◆ Aim of the exercise ◆
No picture belongs in the answer, which must hold exactly the lines from the one with "Click the green left arrow navigation icon" through the final line below.

◆ Available data ◆
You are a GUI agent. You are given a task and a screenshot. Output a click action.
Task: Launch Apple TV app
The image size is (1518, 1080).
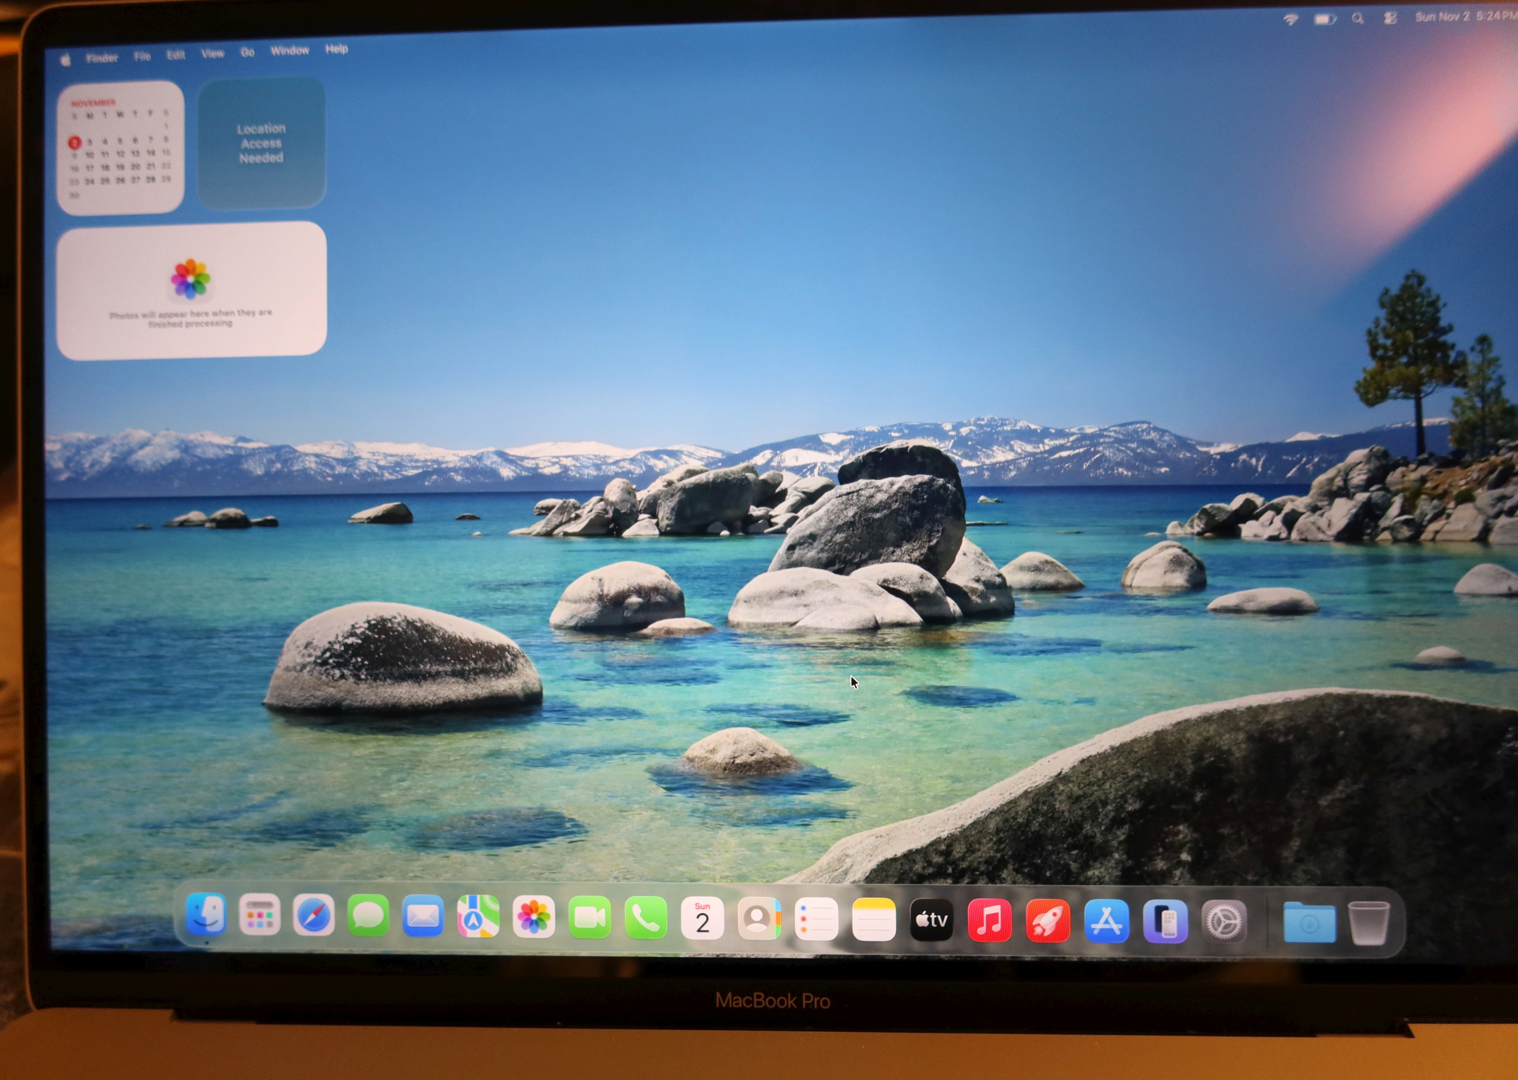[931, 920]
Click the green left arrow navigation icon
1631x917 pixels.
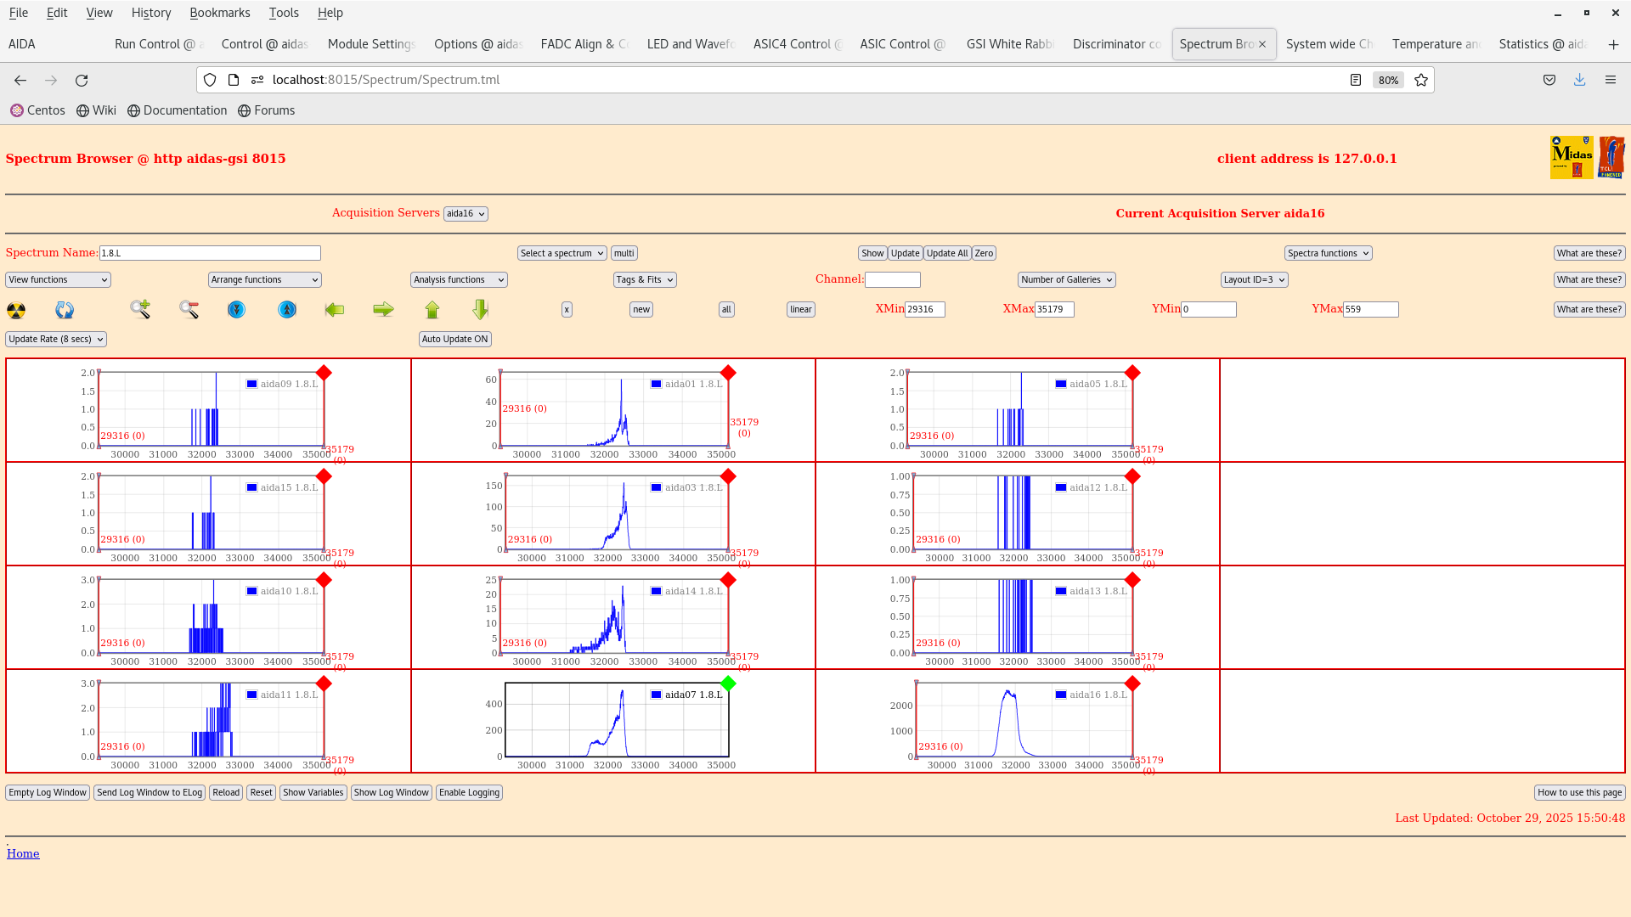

◆ Result of the exercise ◆
Click the green left arrow navigation icon
1631x917 pixels.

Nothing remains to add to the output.